Netanyahu has said the Palestinians should be left with a “state-minus.” This, it seems, would entail the continued aggrandisement of the territory, resources, and power of an ethnocratic Jewish state at the Palestinians’ expense. Equal rights would remain absent for Palestinian citizens of Israel. Those in the West Bank would continue to have limited autonomy in fragmented enclaves, subjected to systemic violence and overriding Israeli security control over all the area west of the Jordan River. Gaza, already blockaded and periodically subjected to devastating Israeli attacks, would remain in limbo under the pretext of Israeli security concerns. New would be designation of Jerusalem as the undivided capital of Israel, which would retain at least all the major West Bank settlements, encircled by a completed Separation Wall marking the ‘border’. 
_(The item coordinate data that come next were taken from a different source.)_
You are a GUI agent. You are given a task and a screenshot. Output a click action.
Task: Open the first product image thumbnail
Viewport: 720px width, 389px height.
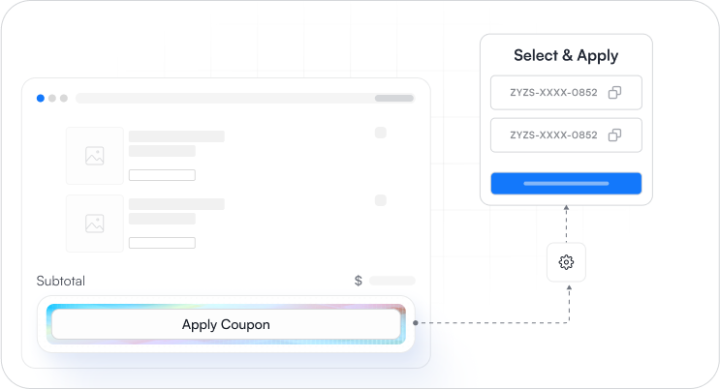(x=95, y=156)
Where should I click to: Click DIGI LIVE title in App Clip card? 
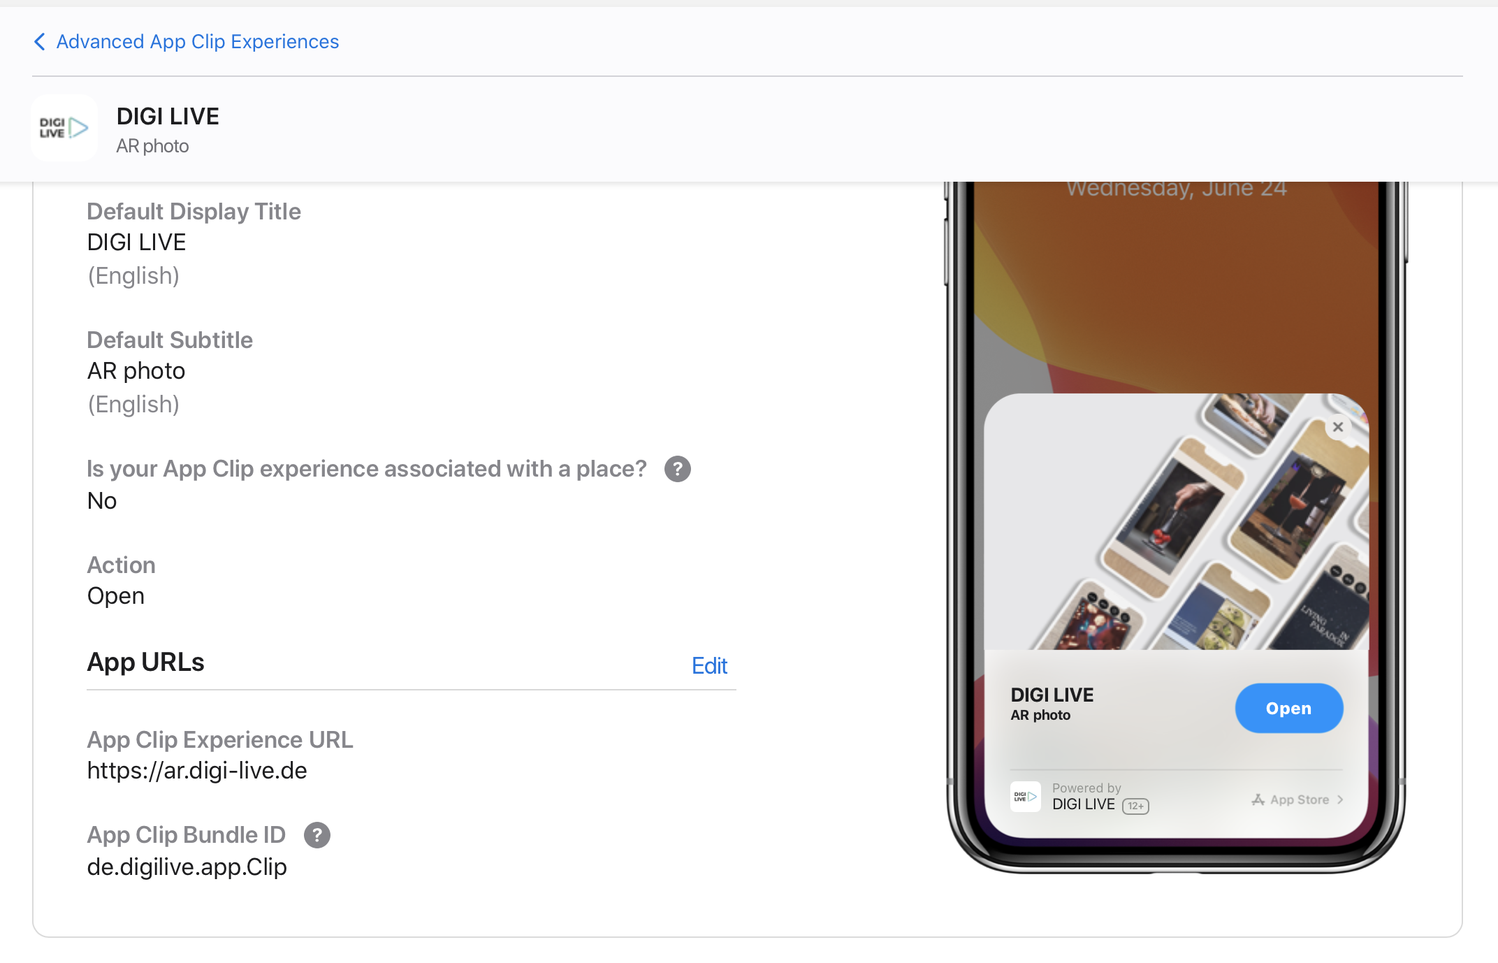click(1052, 695)
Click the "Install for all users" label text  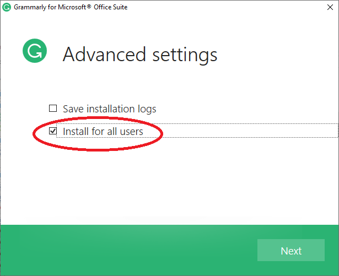(x=103, y=131)
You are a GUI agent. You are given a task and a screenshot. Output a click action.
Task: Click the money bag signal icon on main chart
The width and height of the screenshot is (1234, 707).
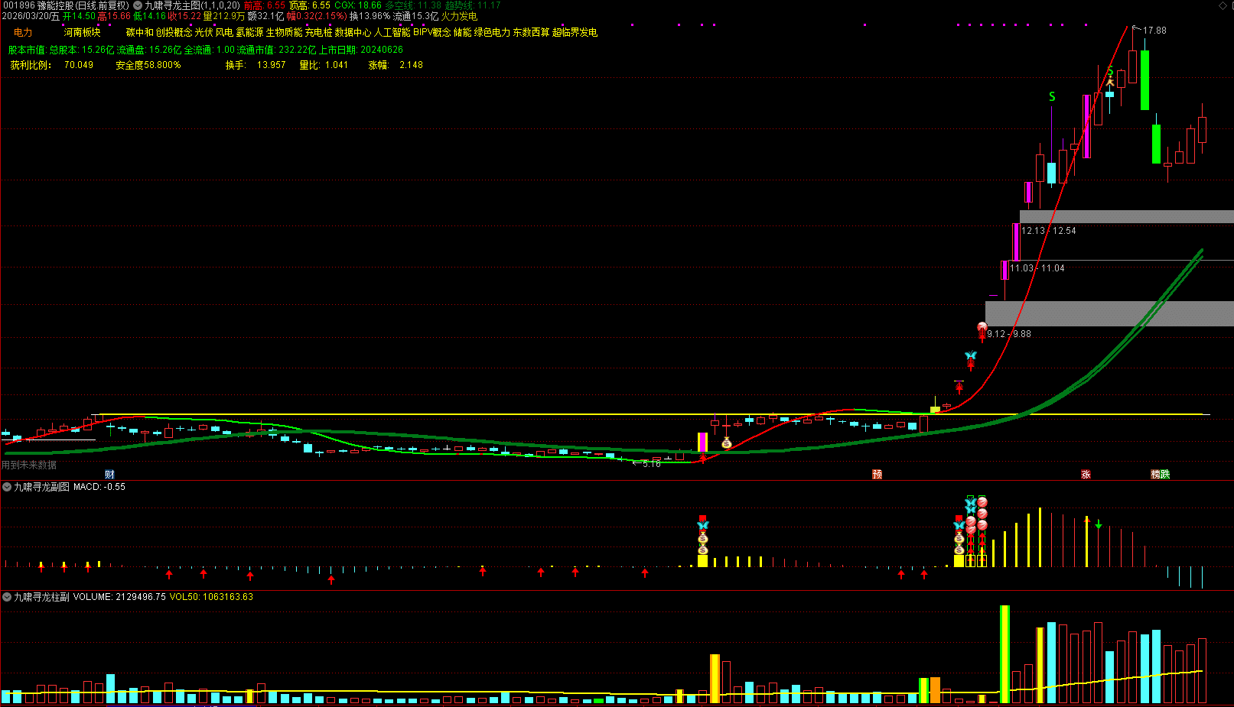point(726,443)
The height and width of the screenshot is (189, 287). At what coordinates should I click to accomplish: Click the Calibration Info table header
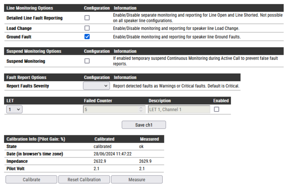pyautogui.click(x=36, y=139)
However, Netanyahu’s ability to establish such an arrangement at his own pace is challenged by those within his Likud party and coalition partners who demand open and immediate annexation of all or parts of the West Bank. Netanyahu is a cautious and calculating politician averse to drastic steps. However, with Obama’s departure – and while facing a corruption probe and angling for a fifth term in office – Netanyahu loses the ability to invoke the excuse of an American response. He is less able to resist pressure from even more hawkish politicians echoing well-subscribed public sentiments.

Palestinian Authority President Mahmoud Abbas, supported by other Arab states, has reiterated insistence on a ‘two-state solution’ and a halt to settlement expansion. But clinging to this strategy has never resulted in sufficient international pressure on Israel to bargain in good faith or reverse course, and so weakens the ability of the PLO and Palestinian Authority leadership to continue legitimising its own existence. Ordinary Palestinians are increasingly frustrated by their ineffectual leaders and the occupation sustaining them, and this will likely fuel both non-violent civil disobedience and an uptick in uncoordinated armed attacks on Israelis.

Netanyahu may seek Trump’s assent to a ‘state-minus’ scenario, presenting it misleadingly as a security imperative to prevent the West Bank from being taken over by radical Islamists. Such an agreement would help Israel counter expected censure from European countries for dismissing the two-state paradigm. Especially if a ‘state-minus’ model is openly contemplated, the Palestinian leadership and international community will be forced to confront the fact that hollow appeals by all for a ‘two-state solution’ only further the ideal’s demise.

Its preferences may become clearer, but through design or incompetence – and for better or for worse – the Trump administration could usher in a new international agenda to address the Israel-Palestine.